EXTRACT TO READ
Even though the number of disputes may be on the rise in the economic downturn as people clash with their landlords, creditors and others, Judge George perceives a reluctance to go to court because of the expense.

“People aren’t going to court as much anyway because they can’t afford counsel,” he said. “But those that are proceeding are more likely to represent themselves.”

The best evidence of the increase in self-representation could come from individual courthouses, where the shift is evident in growing lines at self-help centers like the one in Superior Court in San Francisco. Tracy Penny, who was filing for divorce, waited there on a bench in the hallway last week to get help with her paperwork.

“I didn’t think I would need” a lawyer, Ms. Penny said. But, “money was a factor.”

In Travis County, Tex., which includes Austin, the number of unrepresented people seeking help from lawyers on the courthouse staff jumped more than 10 percent in 2008. And in Superior Court in Atlanta, the number of people calling the court’s family law information center for help with their cases rose by nearly 1,500 in 2008, to 22,590.

Ms. Barros, who used to work at a call center before she was laid off in September, got some help from a San Francisco bar association program that offers advice on coping with debt collection. She did not try to hire a lawyer; too costly, she said, and not necessary.

This is her second legal tangle with the lender, Household Finance; last year the company sued her over a different $7,000 loan and she ignored the complaint. The lender won a default judgment against her and took more than $10,000 (with interest and fees) out of her bank account. When Household sued her again this summer — over the same loan, she thought — she paid more attention. She said she forgot that she had taken a second $7,000 loan around the same time she took the first one. She collected proof that the money had been taken from her account and filed a handwritten response with the court.

Elizabeth A. MacDonald, Household’s lawyer, said that the company filed the second lawsuit because Ms. Barros had taken out another loan by signing a subsequent check she received from the lender in the mail. Ms. Barros did not think that the money from that second check was ever deposited in her bank account and so she did not owe Household anything. But she did not have paperwork to show that.

After the unsuccessful mediation effort, Ms. Barros returned to court this week and was at last prepared to concede that she had received a second check. But in the meantime, she also had at last consulted with a lawyer and concluded that she would file for bankruptcy.

DATA EXCERPT
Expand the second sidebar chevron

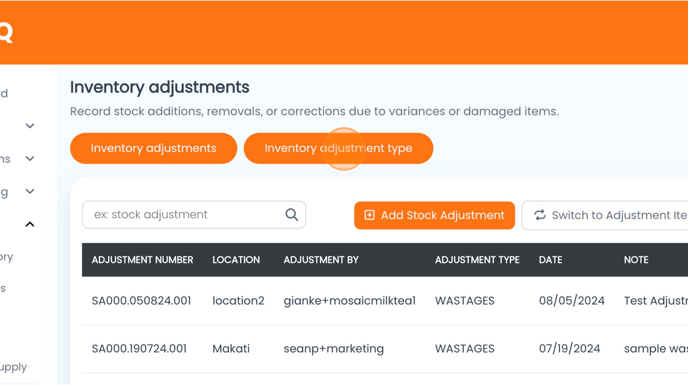click(x=30, y=158)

YOUR TASKS
[1] List every person named in the article on people representing themselves in court.
[2] Resume the article on people representing themselves in court, starting after its last sentence.

RESPONSES TO THE EXERCISE
[1]
Judge George
Tracy Penny
Ms. Barros
Elizabeth A. MacDonald

[2]
Even people with much higher incomes than Ms. Barros’s are going it alone in court, according to courthouse staff.

James M. Mize, presiding judge in Superior Court in Sacramento, recalled receiving a request for a waiver of court fees from a man who earned $4,000 to $5,000 a month. “He’s caught in this subprime problem,” Judge Mize said of the man, who claimed to be a victim of mortgage-related fraud.

“He had a large mortgage that exploded” and took up 90 percent of his income, Judge Mize said. The judge granted the fee waiver. “He doesn’t have the money to pay the filing fee, let alone hire a lawyer.”

Courthouse workers also say that people are representing themselves in more complicated cases, involving divisions of complex assets, home foreclosures, houses worth less than a mortgage balance and combinations of these and other problems. Such cases in the past were more likely to involve a lawyer.

Overseeing a proceeding where one or both sides lack lawyers puts a judge in a difficult position: The judge is supposed to be neutral but also has an interest in moving things along.

“If you see a person making a terrible mistake, you can’t always jump in and save them,” said Judge Borbely, the circuit court judge in Vermilion County, Ill. “You cannot take the role of an advocate.”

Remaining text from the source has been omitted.